I agree. I do. I truly believe that if television reporting does nothing more than keep the viewer occupied for a moment, if it inspires nothing more than water-cooler talk, then it's wasted breath. And Lord knows I'm tired of: "Big news today in the Middle East - we'll keep you updated on the events as they unfold. But first - Kelly Ripa!"

But I'm not convinced that modern-day journalists have truly lost their belief in the power of the press. Consider the general reaction to Katrina: in the wake of tragedy, the press sprang into action faster than essentially every government office, and spent the next two weeks holding the government's feet to the fire on their lackadasical response. Admittedly, they didn't show a whole lot of disgression in understanding exactly whose feet should be held to which fire ("Hey, Benedict XVI! How could you just stand by and let the U.S. government develop no emergency flooding strategy?"), but no one's arguing that they didn't feel strongly about the issue. As a field reporter for the Daily Show gently lampooned: "I've been in New Orleans for six hours now and I still haven't gotten to publicly berate an official." I think Clooney can rest easy in that regard.

Furthermore, Clooney falls prey to one of the classic blunders (the most famous of which being never, ever give Michael Bay a camera): in striving to drive home a blistering lesson, he becomes the very evil he's fighting. Yes, entertainment shouldn't trump true news reporting in the hearts of television producers - but if that's the case, shouldn't Good Night hold the same tone? Instead, Clooney seems perfectly willing to deviate from his story in order to work in some comic relief: Murrow's interview with Liberace, a highlight of the film, helps loosen up a story becoming too wound up in its own careful pacing and weighty pauses; in the same way, modern newscasting breaks up the fiery crashes and confusing foreign policy with speculation on whether Paris has stolen Mary-Kate's boy toy. Watching Murrow try to hold on to his deadpan interview style across from the most flamboyant of all subjects humanizes his character, just as entertainment news helps humanize a medium that flourishes on destruction and pain.

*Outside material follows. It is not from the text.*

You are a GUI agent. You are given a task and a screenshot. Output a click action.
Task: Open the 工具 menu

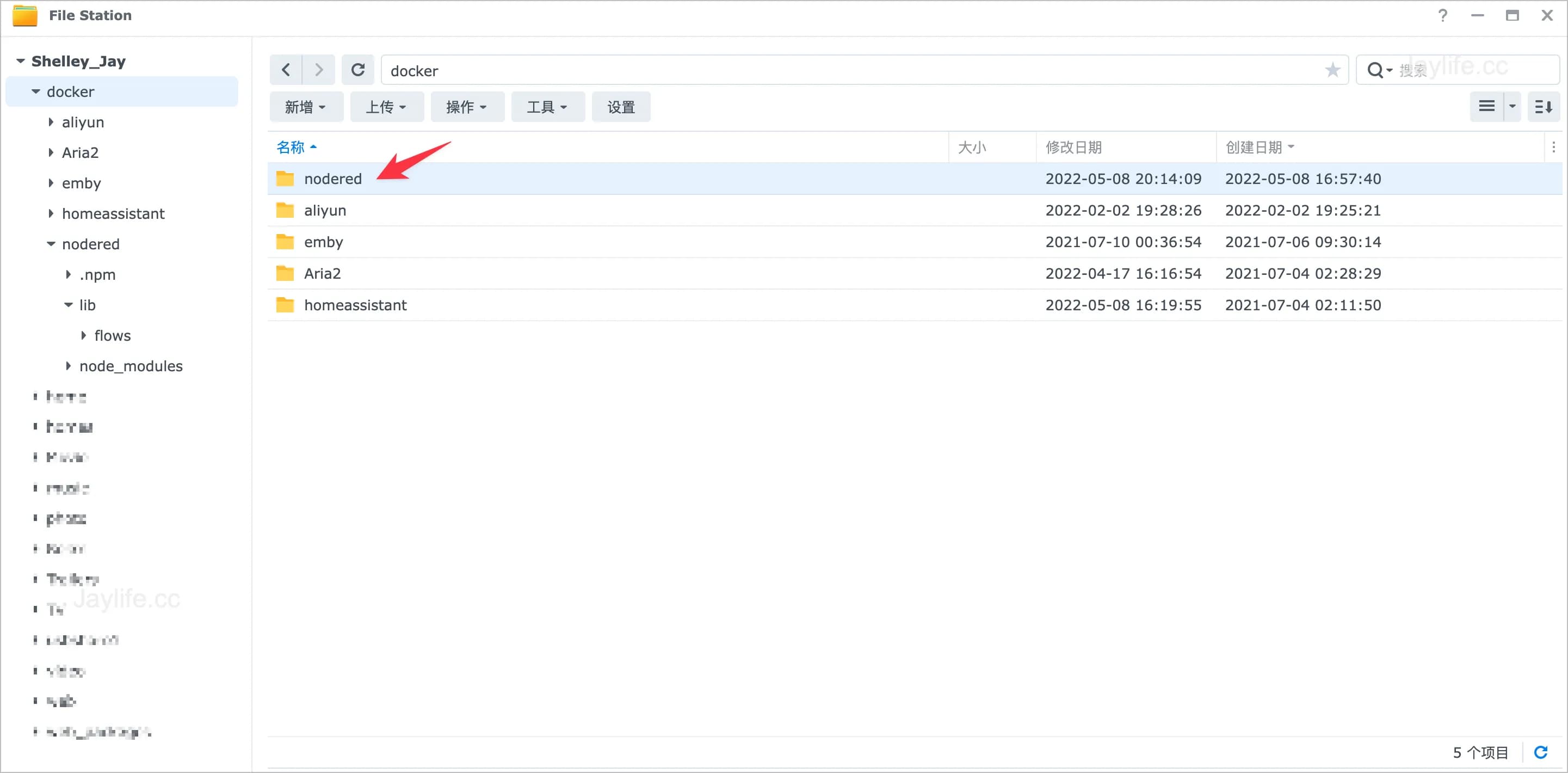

I'm not saying that Clooney is wrong. I just feel that if you're so willing to film something in black-and-white, you better be ready to deal with the fact that it might be a gray area
.

Rating: Lessee here - one star for Strathairn's performance and one for everyone else's, one star for making something as anachronistic as black-and-white movie, one star for making history interesting without adding any homosexuality (in case Oliver Stone ever reads this), minus one star for writing a movie that occasionally borders on propaganda but plus half a star for actually having the balls to make it. Comes out to three and half stars out of five.